The violent attack was documented by state television, which showed in detail horrifically damaged, blood and craters generated by the explosions, several meters deep. And the government has attributed the attacks to "armed gangs of terrorists."

Those of Aleppo are just the latest in a series of terrorist explosions, involving military and civilian death. On January 6th in Damascus, a suicide attack killed 26 people, two weeks earlier, a double explosion killed 44.

Until now, the Free Syrian Army, (FSA), the organization opposed to the military regime, consisting of deserters, has always accused Assad of using violence as a deterrent, describing them as "terrorists". Instead yesterday, after two attacks in Aleppo, in an interview with France 24, Colonel Aref Hammoud claimed that the attacks had come from them. Only in the evening, the supreme head of the FSA, Col. Riad al-Asaad said that his army was not responsible for two attacks. According to al-Asaad there is some confusion: the FSA attacked the two places in Aleppo, but left the area shortly before the explosion, which instead is attributed to the government in an attempt to defeat the FSA.

Obeida Nahas, spokesman for the Syrian National Council, a sort of provisional government, based in Istanbul, has also come out in support of the presumed FSA innocence stating that it "does not fall within the remit of the FSA to attack government institutions."

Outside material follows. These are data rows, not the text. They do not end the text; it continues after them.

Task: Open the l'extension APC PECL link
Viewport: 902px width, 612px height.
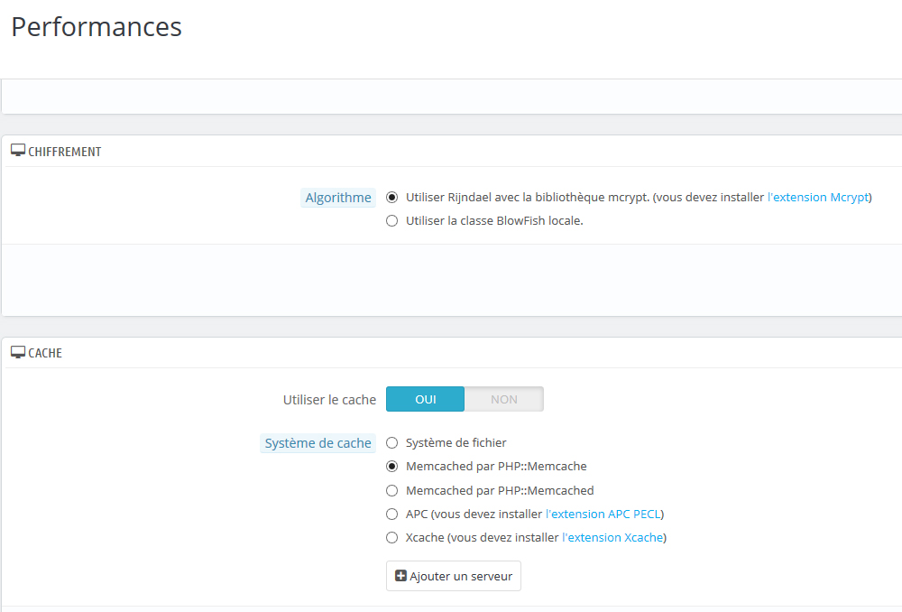Action: (603, 515)
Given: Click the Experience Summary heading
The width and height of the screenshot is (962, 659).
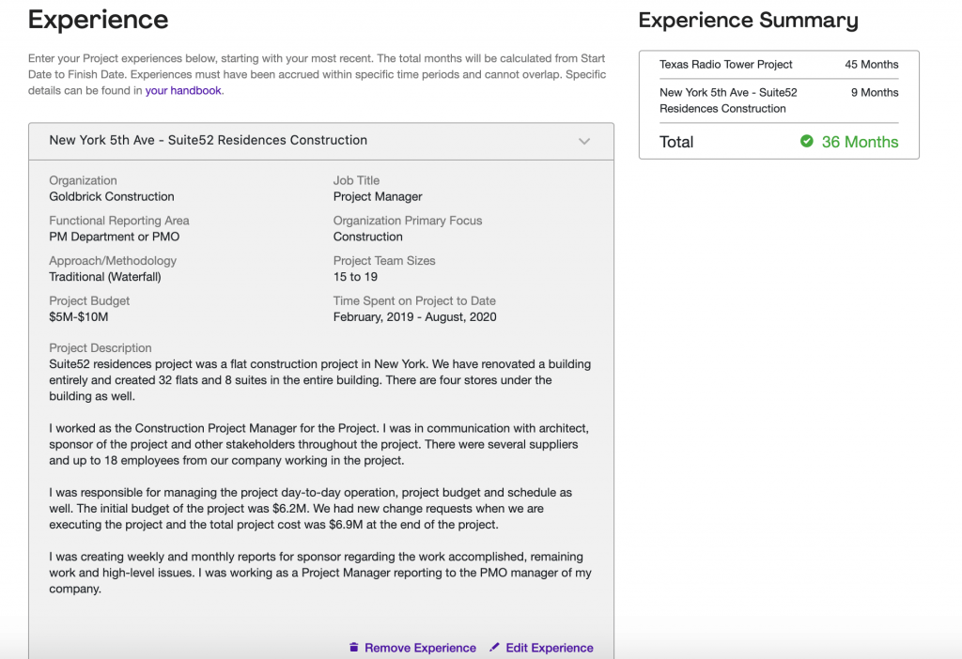Looking at the screenshot, I should (748, 21).
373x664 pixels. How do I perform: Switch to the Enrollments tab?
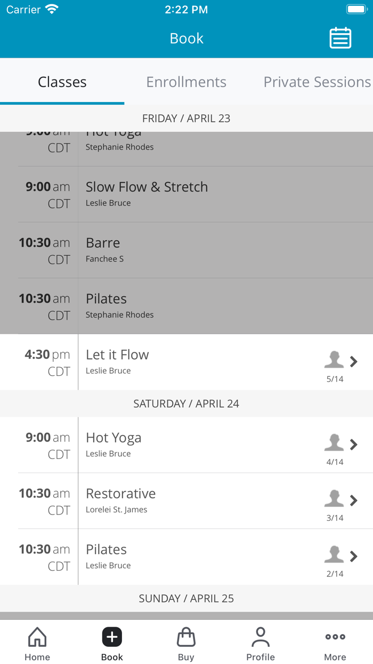(x=186, y=82)
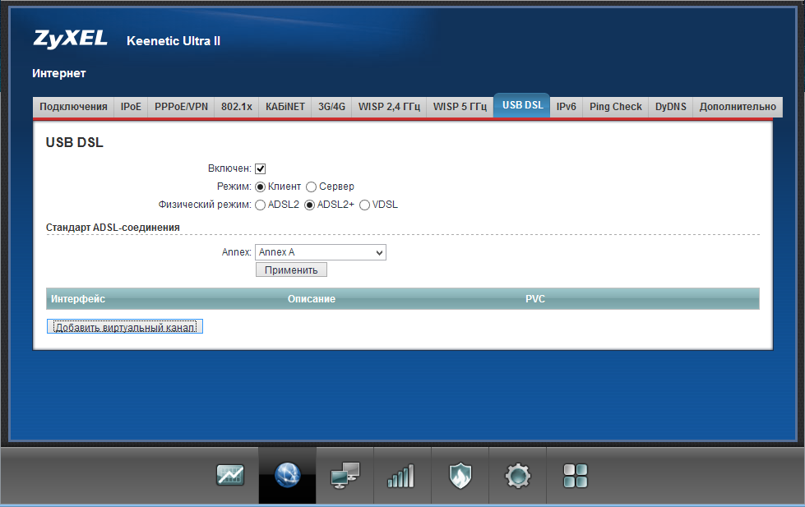The height and width of the screenshot is (507, 805).
Task: Open the system monitor chart icon
Action: (x=230, y=475)
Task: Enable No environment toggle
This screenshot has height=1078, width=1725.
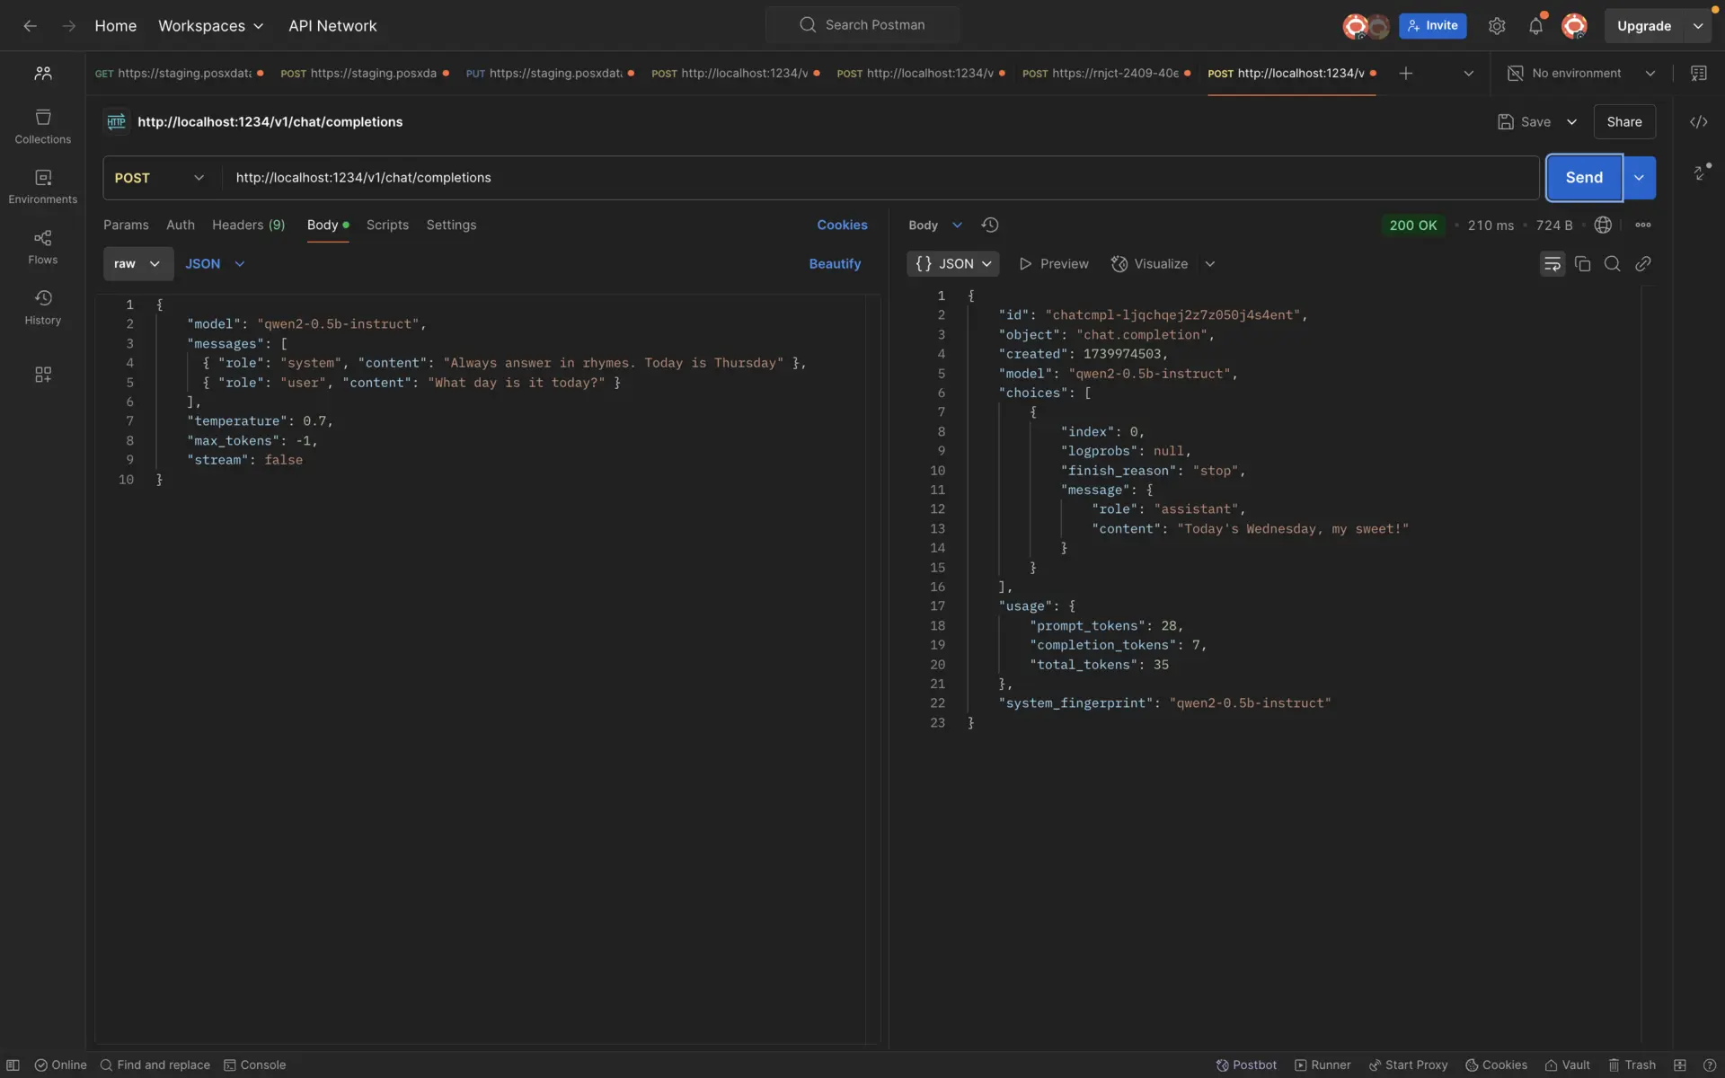Action: 1578,74
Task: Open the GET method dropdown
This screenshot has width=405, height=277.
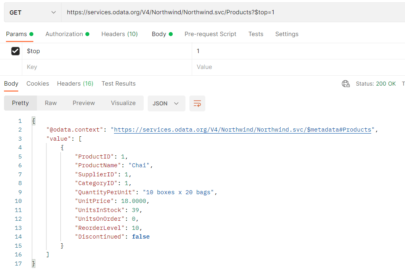Action: [33, 13]
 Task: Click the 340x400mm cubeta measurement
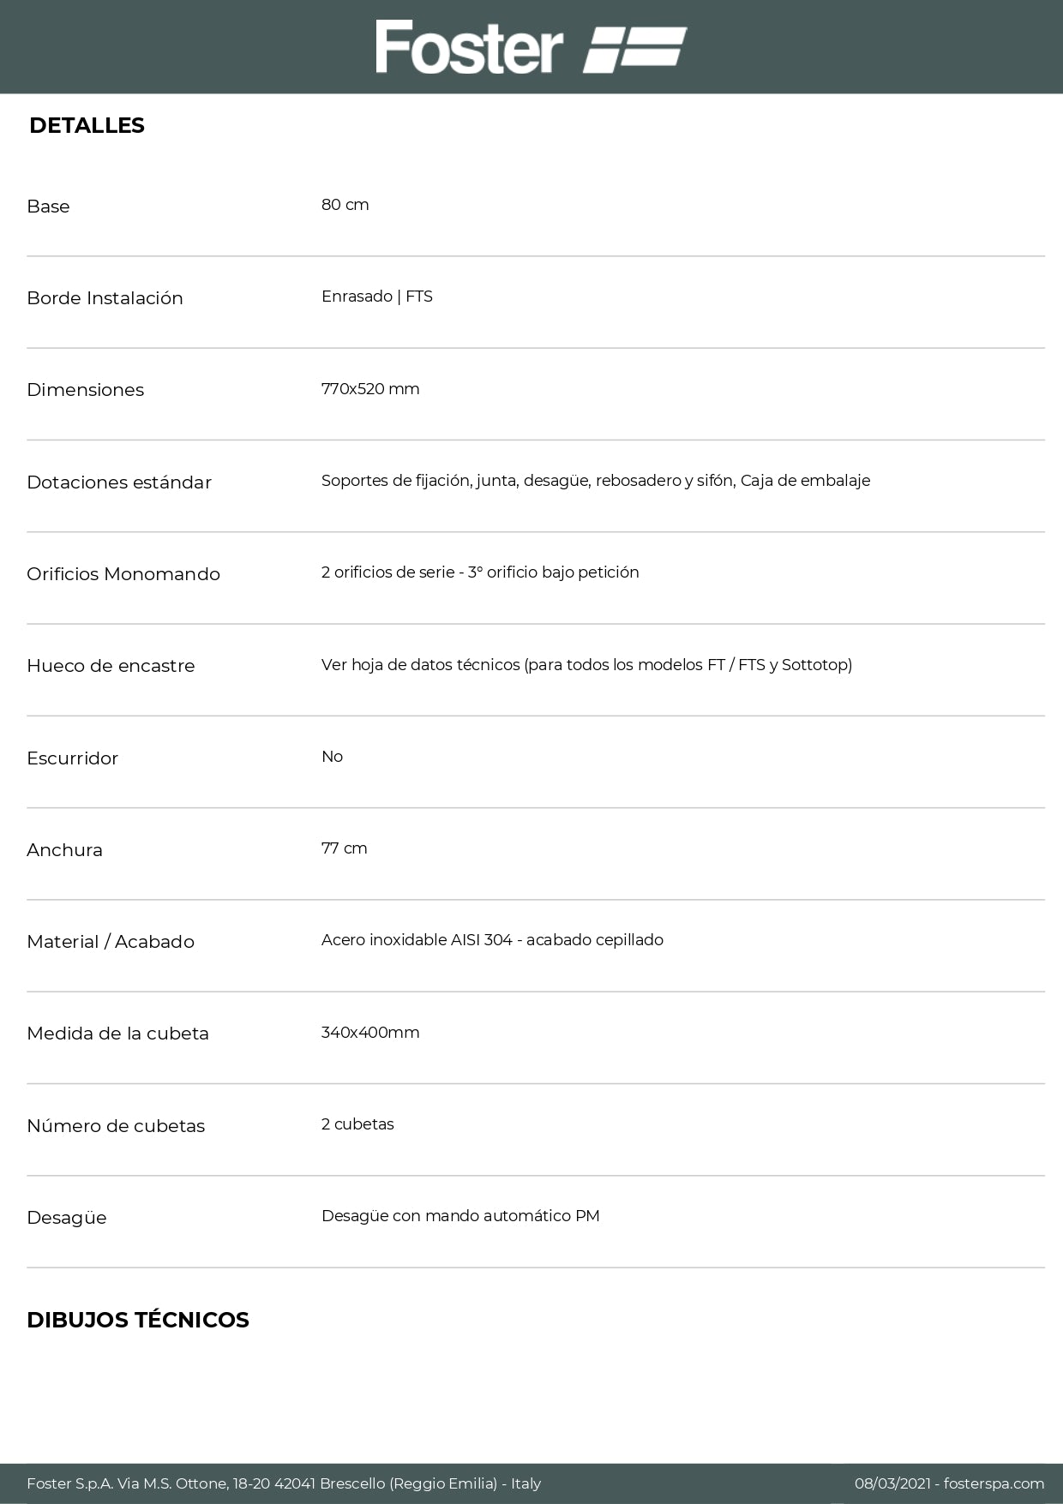pyautogui.click(x=370, y=1033)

Analysts instead claim the Aleppo attacks are the work of FSA soldiers or individuals associated with them, not excluding even members of al Qaeda. Such attacks - that require preparation, careful control, planning, execution, etc. .. - Show that the FSA is receiving military support and training from foreign military personalities. The goals of the FSA is to step up the level of confrontation with Damascus, to create a humanitarian crisis to ptovoke foreign military intervention, one of the dreams of the FSA and some European countries.